Statistics Colloquium
December 2 (Fri) 11 a.m.
Alavi Commons Room, 6625 Everett Tower

Adaptive directional spatial smoothing for epidemiological data

Veronica Berrocal, Ph.D.
Associate Professor of Biostatistics
University of Michigan

We present two methods to adaptively smooth spatial areal/lattice datasets. Both statistical models extend the seminal conditionally autoregressive model (CAR) of Besag (1974). In the first part of the talk, we consider a pre-surgical brain analysis application and propose a novel spatially adaptive conditionally smoothing model that allows to smooth functional magnetic resonance imaging (fMRI) data without blurring any sharp boundaries between activated and deactivated regions, ensuring spatial accuracy. Our spatially adaptive conditionally autoregressive model, that we call CWAS, has variances in the full conditionals of the means that are proportional to error variances, allowing the degree of smoothing to vary across the brain.

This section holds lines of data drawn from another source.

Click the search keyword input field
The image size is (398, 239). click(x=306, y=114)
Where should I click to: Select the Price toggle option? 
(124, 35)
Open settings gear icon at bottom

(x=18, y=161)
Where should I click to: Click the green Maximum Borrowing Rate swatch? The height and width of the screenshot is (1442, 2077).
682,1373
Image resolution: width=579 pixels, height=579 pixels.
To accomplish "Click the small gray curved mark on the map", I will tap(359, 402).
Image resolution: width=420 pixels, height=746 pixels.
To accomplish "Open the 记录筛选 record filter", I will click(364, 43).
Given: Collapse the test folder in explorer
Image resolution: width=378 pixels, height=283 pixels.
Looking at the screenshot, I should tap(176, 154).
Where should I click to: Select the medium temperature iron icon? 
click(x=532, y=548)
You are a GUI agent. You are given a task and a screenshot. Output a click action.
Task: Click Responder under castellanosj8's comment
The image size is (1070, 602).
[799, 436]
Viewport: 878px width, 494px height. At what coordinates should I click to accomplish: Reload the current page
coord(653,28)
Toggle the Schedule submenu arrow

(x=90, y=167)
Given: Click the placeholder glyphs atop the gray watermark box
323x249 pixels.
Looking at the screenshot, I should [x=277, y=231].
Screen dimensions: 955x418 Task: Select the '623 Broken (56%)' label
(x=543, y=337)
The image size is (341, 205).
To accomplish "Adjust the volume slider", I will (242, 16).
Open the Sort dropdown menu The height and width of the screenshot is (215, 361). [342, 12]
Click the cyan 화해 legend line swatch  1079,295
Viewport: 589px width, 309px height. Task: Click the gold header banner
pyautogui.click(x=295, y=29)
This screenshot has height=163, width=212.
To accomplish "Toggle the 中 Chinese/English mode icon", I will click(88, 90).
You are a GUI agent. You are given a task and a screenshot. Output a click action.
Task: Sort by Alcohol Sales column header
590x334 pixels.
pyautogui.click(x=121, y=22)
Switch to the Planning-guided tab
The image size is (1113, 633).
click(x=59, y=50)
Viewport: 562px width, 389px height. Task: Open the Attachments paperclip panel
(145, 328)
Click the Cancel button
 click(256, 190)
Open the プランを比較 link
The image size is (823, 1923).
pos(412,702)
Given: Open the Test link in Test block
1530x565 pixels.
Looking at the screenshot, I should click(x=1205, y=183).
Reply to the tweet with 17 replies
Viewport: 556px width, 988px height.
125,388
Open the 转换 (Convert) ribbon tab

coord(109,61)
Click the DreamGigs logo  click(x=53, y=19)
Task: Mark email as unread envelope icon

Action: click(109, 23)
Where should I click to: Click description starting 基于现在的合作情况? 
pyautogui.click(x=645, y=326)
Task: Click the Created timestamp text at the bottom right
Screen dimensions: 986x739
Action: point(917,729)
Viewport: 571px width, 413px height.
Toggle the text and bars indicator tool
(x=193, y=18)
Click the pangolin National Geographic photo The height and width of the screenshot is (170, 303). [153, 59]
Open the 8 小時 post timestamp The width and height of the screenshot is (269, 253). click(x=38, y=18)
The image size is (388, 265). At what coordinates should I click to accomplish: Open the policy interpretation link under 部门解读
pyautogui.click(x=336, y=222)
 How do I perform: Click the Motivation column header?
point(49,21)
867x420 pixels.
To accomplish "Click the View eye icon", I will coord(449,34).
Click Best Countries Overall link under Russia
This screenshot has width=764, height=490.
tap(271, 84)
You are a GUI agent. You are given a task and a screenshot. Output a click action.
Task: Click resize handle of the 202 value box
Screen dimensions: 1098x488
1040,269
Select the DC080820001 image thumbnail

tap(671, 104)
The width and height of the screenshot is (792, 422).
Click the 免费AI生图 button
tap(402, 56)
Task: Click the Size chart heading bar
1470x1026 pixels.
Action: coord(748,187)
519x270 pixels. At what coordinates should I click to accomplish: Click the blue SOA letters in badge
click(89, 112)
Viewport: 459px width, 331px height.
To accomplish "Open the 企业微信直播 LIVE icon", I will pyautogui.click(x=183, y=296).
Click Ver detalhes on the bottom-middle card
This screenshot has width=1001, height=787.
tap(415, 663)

In the second part of the talk, we present another extension of the binary adjacency proximities conditionally autoregressive (CAR) model (Besag 1974) where the proximities, defined through a suitable transformation of a latent Gaussian process are random and directional, thus allowing for varying strength of association among an areal unit and its neighbors. Our specification of the proximities allows us to derive distributional properties of the proximities and of the spatial random effects, and leads to tractable Bayesian inference with closed form full conditionals. We illustrate the capabilities of this model with an application to car accident data for the state of Michigan in years 1990-2004.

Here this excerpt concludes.